Italy and Spain are the worst places for fund charges in Europe, research from Morningstar shows.
Investors in Italy and Spain are paying the highest fees on average compared to other European domiciles – and contrary to the trend elsewhere, charges are increasing.
The average asset-weighted ongoing charge in Europe has fallen to 1% this year, from 1.09% in 2013. On average, Italian investors pay 1.42% and Spanish investors pay 1.21%.
Italy and Spain are not alone in having higher average expenses and rising charges; fund expenses are also on average higher in Belgium, while on-going charges have also increased in Denmark and Germany.
Investors in Denmark pay higher fees to larger fund companies, suggesting that Danish investors are better off choosing funds from fund companies with fewer assets, says Morningstar.
Asset-weighted ongoing charges in the predominantly institutional and high-net-worth domiciles of Ireland and Switzerland are “well below” the European average, Morningstar’s research shows. The charge is the same in both countries: 0.62%.
The decline in ongoing charges is, among other factors, a result of the “increasing penetration of clean share classes (those without commission fees)”, says the Morningstar report, but also a result of investors' general increased preference for less expensive funds.
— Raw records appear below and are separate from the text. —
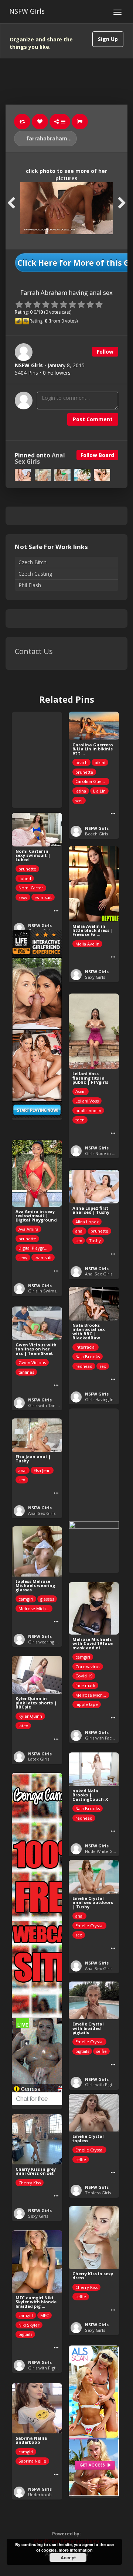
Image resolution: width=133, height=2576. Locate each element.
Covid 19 (83, 1676)
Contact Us (34, 651)
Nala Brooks (87, 1356)
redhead (83, 1366)
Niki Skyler (29, 2325)
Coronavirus (87, 1666)
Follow (105, 351)
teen (80, 1119)
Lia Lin (99, 791)
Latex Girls (38, 1759)
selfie (101, 2051)
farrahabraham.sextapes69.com (51, 138)
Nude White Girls (102, 1851)
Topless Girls (98, 2192)
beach (81, 762)
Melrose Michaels (35, 1608)
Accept (68, 2557)
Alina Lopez (87, 1221)
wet (79, 800)
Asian (80, 1091)
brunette (84, 772)
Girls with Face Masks (106, 1738)
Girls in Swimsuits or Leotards (58, 1291)
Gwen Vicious (32, 1362)
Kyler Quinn (30, 1716)
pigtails (82, 2051)
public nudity (88, 1110)
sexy (22, 897)
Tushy (95, 1240)
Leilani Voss (87, 1101)
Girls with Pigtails (102, 2084)
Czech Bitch (32, 562)
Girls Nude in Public (104, 1153)
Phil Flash (29, 585)
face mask (85, 1685)
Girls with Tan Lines (47, 1405)
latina (80, 791)
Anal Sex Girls (98, 1274)
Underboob (40, 2494)
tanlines (26, 1372)
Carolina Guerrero (92, 781)
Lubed (24, 878)
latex (23, 1725)
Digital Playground (35, 1248)
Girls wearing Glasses (49, 1642)
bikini (100, 762)
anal (79, 1231)
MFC (44, 2315)
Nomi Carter (30, 887)
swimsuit (43, 897)
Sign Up (108, 38)
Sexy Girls (95, 977)
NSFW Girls (27, 11)
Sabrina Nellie (32, 2461)
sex (78, 1240)
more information (76, 2550)
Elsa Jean (42, 1470)
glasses (47, 1599)
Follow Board (97, 455)
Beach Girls (96, 833)
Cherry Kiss (29, 2182)
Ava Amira (28, 1229)
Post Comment (93, 419)
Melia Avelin (87, 944)
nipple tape (86, 1704)
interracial (85, 1347)
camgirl (25, 1599)
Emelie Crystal (89, 1925)
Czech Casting (35, 573)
However, although the overall ongoing percentage charge has decreased, investors pay more in nominal values now than in 2013. The annual payment of investors in European funds exceeds €61 billion in ongoing charges, up from €53 billion in 2013. The reason is that the increase in managed assets more than offsets the drop in ongoing charges, said Morningstar.
“There is clearly some good news for investors here that fund fees – in many cases – are coming down in Europe”, Nikolaj Holdt Mikkelsen, chief analyst for Morningstar Denmark, said.
“However, investors really do have to do their homework and take care to shop for a good deal. The new commission-free share classes have brought average fund costs down in some markets, but investors elsewhere are on average paying more now in asset-weighted expenses than just three years ago when Morningstar conducted a similar Europe-wide study.”
The 2016 study also shows that expensive funds have a tendency to remain expensive and “cheaper funds will continue to be attractive in the future”, suggesting that past ongoing charge levels are a “strong predictor of future levels”.
The Morningstar paper is called ‘European Fund Expenses are Decreasing in Percentage’.